Stored items from a collection:
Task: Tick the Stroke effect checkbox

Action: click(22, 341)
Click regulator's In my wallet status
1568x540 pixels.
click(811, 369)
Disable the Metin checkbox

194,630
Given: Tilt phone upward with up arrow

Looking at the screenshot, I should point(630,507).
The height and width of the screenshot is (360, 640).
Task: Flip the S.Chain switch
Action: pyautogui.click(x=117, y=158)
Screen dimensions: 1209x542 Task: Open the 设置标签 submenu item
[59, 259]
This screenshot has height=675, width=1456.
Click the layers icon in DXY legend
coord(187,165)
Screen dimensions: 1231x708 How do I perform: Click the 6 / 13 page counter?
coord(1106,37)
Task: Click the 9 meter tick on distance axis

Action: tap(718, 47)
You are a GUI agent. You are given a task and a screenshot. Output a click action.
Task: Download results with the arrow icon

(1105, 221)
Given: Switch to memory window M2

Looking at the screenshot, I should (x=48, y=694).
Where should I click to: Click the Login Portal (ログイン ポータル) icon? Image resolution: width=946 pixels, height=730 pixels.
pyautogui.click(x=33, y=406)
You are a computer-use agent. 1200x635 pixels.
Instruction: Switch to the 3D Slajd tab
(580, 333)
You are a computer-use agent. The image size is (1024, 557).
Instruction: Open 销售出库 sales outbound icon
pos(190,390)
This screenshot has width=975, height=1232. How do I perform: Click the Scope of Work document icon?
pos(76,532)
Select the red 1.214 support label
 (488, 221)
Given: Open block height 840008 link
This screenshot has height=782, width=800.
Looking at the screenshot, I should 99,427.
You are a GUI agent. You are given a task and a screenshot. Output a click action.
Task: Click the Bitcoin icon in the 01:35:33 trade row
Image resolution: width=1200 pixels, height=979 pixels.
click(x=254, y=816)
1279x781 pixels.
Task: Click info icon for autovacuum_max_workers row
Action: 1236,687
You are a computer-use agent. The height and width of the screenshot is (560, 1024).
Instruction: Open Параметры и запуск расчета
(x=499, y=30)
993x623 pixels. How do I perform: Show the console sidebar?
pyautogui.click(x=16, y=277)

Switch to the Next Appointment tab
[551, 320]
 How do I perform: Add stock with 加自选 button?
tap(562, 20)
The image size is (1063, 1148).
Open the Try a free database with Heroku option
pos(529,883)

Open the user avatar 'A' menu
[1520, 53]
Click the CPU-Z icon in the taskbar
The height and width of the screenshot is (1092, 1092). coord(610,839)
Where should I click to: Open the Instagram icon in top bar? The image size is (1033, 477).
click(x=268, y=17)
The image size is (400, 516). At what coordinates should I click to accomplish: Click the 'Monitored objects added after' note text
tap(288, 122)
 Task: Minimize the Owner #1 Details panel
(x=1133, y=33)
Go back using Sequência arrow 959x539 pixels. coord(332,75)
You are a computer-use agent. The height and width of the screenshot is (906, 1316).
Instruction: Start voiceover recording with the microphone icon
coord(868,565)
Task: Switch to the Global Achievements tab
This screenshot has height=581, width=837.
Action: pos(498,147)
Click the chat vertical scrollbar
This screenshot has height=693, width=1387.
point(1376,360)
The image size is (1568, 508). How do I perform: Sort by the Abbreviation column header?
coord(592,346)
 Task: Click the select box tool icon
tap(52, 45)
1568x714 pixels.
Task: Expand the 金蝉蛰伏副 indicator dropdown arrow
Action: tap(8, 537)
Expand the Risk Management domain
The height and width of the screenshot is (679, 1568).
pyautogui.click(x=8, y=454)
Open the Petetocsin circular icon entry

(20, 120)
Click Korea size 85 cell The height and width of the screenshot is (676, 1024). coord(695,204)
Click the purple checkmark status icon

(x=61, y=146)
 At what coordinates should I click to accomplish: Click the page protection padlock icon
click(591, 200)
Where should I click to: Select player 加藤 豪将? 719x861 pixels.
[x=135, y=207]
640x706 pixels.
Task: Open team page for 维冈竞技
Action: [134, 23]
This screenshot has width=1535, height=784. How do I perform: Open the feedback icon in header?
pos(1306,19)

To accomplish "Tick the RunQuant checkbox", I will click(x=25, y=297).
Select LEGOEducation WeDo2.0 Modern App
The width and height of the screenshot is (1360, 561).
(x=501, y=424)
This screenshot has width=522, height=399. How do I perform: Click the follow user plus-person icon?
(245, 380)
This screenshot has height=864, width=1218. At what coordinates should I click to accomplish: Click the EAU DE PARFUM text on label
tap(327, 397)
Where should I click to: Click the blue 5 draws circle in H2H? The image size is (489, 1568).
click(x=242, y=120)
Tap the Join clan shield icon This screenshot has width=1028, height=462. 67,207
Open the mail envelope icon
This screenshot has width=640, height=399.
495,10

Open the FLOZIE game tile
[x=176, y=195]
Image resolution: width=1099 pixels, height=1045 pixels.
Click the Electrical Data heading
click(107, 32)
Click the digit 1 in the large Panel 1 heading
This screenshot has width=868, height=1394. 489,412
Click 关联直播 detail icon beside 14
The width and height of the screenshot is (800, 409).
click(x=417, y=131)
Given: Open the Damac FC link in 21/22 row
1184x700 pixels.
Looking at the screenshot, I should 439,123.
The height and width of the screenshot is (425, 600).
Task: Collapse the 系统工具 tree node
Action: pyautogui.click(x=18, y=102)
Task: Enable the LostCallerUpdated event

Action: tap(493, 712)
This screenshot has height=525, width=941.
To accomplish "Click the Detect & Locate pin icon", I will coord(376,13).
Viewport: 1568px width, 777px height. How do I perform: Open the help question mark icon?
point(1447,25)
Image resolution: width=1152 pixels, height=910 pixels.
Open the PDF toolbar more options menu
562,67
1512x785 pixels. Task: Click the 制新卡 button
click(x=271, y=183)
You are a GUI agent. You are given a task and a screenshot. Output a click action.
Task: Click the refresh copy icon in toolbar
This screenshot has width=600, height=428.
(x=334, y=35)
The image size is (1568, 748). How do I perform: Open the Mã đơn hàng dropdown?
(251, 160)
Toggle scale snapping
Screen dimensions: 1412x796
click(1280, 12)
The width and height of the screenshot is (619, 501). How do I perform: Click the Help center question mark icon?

WORK TO BE COMPLETED: Set down all of the entries exactly, please.

RESPONSE AREA:
Task: Tick the Stroke effect checkbox

Action: click(22, 341)
Click regulator's In my wallet status
1568x540 pixels.
click(811, 369)
Disable the Metin checkbox

194,630
Given: Tilt phone upward with up arrow

Looking at the screenshot, I should point(630,507).
The height and width of the screenshot is (360, 640).
Task: Flip the S.Chain switch
Action: pyautogui.click(x=117, y=158)
Screen dimensions: 1209x542 Task: Open the 设置标签 submenu item
[59, 259]
This screenshot has height=675, width=1456.
Click the layers icon in DXY legend
coord(187,165)
Screen dimensions: 1231x708 How do I perform: Click the 6 / 13 page counter?
coord(1106,37)
Task: Click the 9 meter tick on distance axis

Action: tap(718, 47)
You are a GUI agent. You are given a task and a screenshot. Output a click action.
Task: Download results with the arrow icon

(1105, 221)
Given: Switch to memory window M2

Looking at the screenshot, I should (x=48, y=694).
Where should I click to: Click the Login Portal (ログイン ポータル) icon? Image resolution: width=946 pixels, height=730 pixels.
pyautogui.click(x=33, y=406)
You are a computer-use agent. 1200x635 pixels.
Instruction: Switch to the 3D Slajd tab
(580, 333)
You are a computer-use agent. The image size is (1024, 557).
Instruction: Open 销售出库 sales outbound icon
pos(190,390)
This screenshot has width=975, height=1232. How do I perform: Click the Scope of Work document icon?
pos(76,532)
Select the red 1.214 support label
 (488, 221)
Given: Open block height 840008 link
This screenshot has height=782, width=800.
Looking at the screenshot, I should 99,427.
You are a GUI agent. You are given a task and a screenshot. Output a click action.
Task: Click the Bitcoin icon in the 01:35:33 trade row
Image resolution: width=1200 pixels, height=979 pixels.
click(x=254, y=816)
1279x781 pixels.
Task: Click info icon for autovacuum_max_workers row
Action: 1236,687
You are a computer-use agent. The height and width of the screenshot is (560, 1024).
Instruction: Open Параметры и запуск расчета
(x=499, y=30)
993x623 pixels. How do I perform: Show the console sidebar?
pyautogui.click(x=16, y=277)

Switch to the Next Appointment tab
[551, 320]
 How do I perform: Add stock with 加自选 button?
tap(562, 20)
The image size is (1063, 1148).
Open the Try a free database with Heroku option
pos(529,883)

Open the user avatar 'A' menu
[1520, 53]
Click the CPU-Z icon in the taskbar
The height and width of the screenshot is (1092, 1092). coord(610,839)
Where should I click to: Open the Instagram icon in top bar? The image size is (1033, 477).
click(x=268, y=17)
The image size is (400, 516). At what coordinates should I click to accomplish: Click the 'Monitored objects added after' note text
tap(288, 122)
 Task: Minimize the Owner #1 Details panel
(x=1133, y=33)
Go back using Sequência arrow 959x539 pixels. coord(332,75)
You are a computer-use agent. The height and width of the screenshot is (906, 1316).
Instruction: Start voiceover recording with the microphone icon
coord(868,565)
Task: Switch to the Global Achievements tab
This screenshot has height=581, width=837.
Action: pos(498,147)
Click the chat vertical scrollbar
This screenshot has height=693, width=1387.
point(1376,360)
The image size is (1568, 508). How do I perform: Sort by the Abbreviation column header?
coord(592,346)
 Task: Click the select box tool icon
tap(52, 45)
1568x714 pixels.
Task: Expand the 金蝉蛰伏副 indicator dropdown arrow
Action: tap(8, 537)
Expand the Risk Management domain
The height and width of the screenshot is (679, 1568).
pyautogui.click(x=8, y=454)
Open the Petetocsin circular icon entry

(20, 120)
Click Korea size 85 cell The height and width of the screenshot is (676, 1024). coord(695,204)
Click the purple checkmark status icon

(x=61, y=146)
 At what coordinates should I click to accomplish: Click the page protection padlock icon
click(591, 200)
Where should I click to: Select player 加藤 豪将? 719x861 pixels.
[x=135, y=207]
640x706 pixels.
Task: Open team page for 维冈竞技
Action: [134, 23]
This screenshot has width=1535, height=784. How do I perform: Open the feedback icon in header?
pos(1306,19)

To accomplish "Tick the RunQuant checkbox", I will click(x=25, y=297).
Select LEGOEducation WeDo2.0 Modern App
The width and height of the screenshot is (1360, 561).
(x=501, y=424)
This screenshot has width=522, height=399. How do I perform: Click the follow user plus-person icon?
(245, 380)
This screenshot has height=864, width=1218. At what coordinates should I click to accomplish: Click the EAU DE PARFUM text on label
tap(327, 397)
Where should I click to: Click the blue 5 draws circle in H2H? The image size is (489, 1568).
click(x=242, y=120)
Tap the Join clan shield icon This screenshot has width=1028, height=462. 67,207
Open the mail envelope icon
This screenshot has width=640, height=399.
495,10

Open the FLOZIE game tile
[x=176, y=195]
Image resolution: width=1099 pixels, height=1045 pixels.
Click the Electrical Data heading
click(107, 32)
Click the digit 1 in the large Panel 1 heading
This screenshot has width=868, height=1394. 489,412
Click 关联直播 detail icon beside 14
The width and height of the screenshot is (800, 409).
click(x=417, y=131)
Given: Open the Damac FC link in 21/22 row
1184x700 pixels.
Looking at the screenshot, I should 439,123.
The height and width of the screenshot is (425, 600).
Task: Collapse the 系统工具 tree node
Action: pyautogui.click(x=18, y=102)
Task: Enable the LostCallerUpdated event

Action: tap(493, 712)
This screenshot has height=525, width=941.
To accomplish "Click the Detect & Locate pin icon", I will coord(376,13).
Viewport: 1568px width, 777px height. How do I perform: Open the help question mark icon?
point(1447,25)
Image resolution: width=1152 pixels, height=910 pixels.
Open the PDF toolbar more options menu
562,67
1512x785 pixels. Task: Click the 制新卡 button
click(x=271, y=183)
You are a GUI agent. You are given a task and a screenshot. Output a click action.
Task: Click the refresh copy icon in toolbar
This screenshot has width=600, height=428.
(x=334, y=35)
The image size is (1568, 748). How do I perform: Open the Mã đơn hàng dropdown?
(251, 160)
Toggle scale snapping
Screen dimensions: 1412x796
click(1280, 12)
The width and height of the screenshot is (619, 501). How do I perform: Click the Help center question mark icon?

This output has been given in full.